Totho told him anyway. He explained it as simply as possible. He said nothing about mechanical principles or about the chemistry of the efficient little explosives. He focused on the simple physical action required. It’s as simple as pulling on a string.
‘Then you do it.’
Totho shook his head urgently. ‘You don’t understand. You can’t. One step . . . one step forwards and I lose it. I can’t . . . I won’t be able to . . .’
Then the creatures of the Worm were retreating, taking their chosen sacrifices with them, and Esmail was backing off.
‘Forget all that,’ he snapped. ‘I’ll get a rope.

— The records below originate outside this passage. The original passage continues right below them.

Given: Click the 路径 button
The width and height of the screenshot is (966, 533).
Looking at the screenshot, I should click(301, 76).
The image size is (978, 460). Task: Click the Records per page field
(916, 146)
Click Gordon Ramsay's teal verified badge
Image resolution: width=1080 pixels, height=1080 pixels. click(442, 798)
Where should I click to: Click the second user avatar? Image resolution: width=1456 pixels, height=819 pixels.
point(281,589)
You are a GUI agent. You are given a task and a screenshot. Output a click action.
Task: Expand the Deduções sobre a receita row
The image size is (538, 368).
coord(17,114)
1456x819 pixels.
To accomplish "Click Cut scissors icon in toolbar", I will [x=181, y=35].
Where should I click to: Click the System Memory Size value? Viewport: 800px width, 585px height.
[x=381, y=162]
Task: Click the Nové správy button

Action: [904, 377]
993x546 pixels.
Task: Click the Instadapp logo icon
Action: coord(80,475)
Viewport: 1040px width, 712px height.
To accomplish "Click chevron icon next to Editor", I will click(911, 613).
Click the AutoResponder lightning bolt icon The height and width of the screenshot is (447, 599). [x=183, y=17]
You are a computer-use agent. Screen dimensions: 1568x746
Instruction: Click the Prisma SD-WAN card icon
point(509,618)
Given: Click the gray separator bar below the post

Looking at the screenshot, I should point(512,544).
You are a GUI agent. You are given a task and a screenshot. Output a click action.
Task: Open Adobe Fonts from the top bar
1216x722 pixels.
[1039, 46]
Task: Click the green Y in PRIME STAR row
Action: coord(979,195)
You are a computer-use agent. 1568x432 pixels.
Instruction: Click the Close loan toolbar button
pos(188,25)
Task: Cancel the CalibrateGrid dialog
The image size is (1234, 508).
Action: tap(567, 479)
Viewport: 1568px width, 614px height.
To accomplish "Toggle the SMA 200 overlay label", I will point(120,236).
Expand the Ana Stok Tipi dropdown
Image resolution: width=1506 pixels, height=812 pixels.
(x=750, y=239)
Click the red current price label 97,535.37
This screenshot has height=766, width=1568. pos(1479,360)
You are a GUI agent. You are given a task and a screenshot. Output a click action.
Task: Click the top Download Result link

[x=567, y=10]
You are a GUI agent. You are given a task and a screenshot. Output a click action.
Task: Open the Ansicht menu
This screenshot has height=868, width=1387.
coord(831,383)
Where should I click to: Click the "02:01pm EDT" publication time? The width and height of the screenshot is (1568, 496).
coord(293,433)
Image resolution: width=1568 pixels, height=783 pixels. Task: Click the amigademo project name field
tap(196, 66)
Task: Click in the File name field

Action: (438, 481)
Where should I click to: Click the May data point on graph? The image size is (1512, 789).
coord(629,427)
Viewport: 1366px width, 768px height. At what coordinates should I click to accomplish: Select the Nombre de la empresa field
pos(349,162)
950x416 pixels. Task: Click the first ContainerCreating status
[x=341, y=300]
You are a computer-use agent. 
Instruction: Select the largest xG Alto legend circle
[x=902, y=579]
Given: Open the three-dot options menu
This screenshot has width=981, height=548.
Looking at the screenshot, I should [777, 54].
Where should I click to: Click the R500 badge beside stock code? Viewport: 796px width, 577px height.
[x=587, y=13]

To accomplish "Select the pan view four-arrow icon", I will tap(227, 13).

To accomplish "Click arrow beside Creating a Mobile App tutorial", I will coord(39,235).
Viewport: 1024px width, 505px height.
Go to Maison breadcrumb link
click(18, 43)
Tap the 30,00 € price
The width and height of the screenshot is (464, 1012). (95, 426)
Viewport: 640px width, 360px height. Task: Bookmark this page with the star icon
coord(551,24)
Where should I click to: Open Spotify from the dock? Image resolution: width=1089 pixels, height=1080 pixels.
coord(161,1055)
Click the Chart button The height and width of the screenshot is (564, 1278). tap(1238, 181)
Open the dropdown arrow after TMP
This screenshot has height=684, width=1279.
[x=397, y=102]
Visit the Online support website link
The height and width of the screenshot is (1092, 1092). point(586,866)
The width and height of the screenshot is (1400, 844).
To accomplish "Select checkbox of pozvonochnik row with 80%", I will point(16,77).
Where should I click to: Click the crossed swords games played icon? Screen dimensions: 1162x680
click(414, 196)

I’ll find some way out, if there’s a way to be found.’ Then he was carefully making his way back across the ceiling, one limb at a time, teeth gritted with the effort, following in the trail of the Worm.
There was no forced marching of the slaves of the Worm. Many were injured or ill, or simply weak from hunger. Some – the lucky few – had children to slow them down. The great mass of them crawled across the barren and bleak terrain, torches and lanterns scattered randomly amongst them. They were making the best time they could, but it was painfully slow. Originally, Che had been using whatever Moth-kinden were willing to act as her eyes, spying out the ground ahead and to either side, wary of the approach of the Worm. That had not turned out well. The great mass of movement, the constant comings and goings in the air, had attracted the attention of the monsters they knew as the White Death, and several Moths had been snatched in mid-flight. Now Che was having to rely on scouts on the ground – anyone with good enough eyes for the pitch dark and who could run fast. Still most of her volunteers were Moths; it seemed almost surreal that their people – so isolated and haughty up above – were some of her most willing helpers here.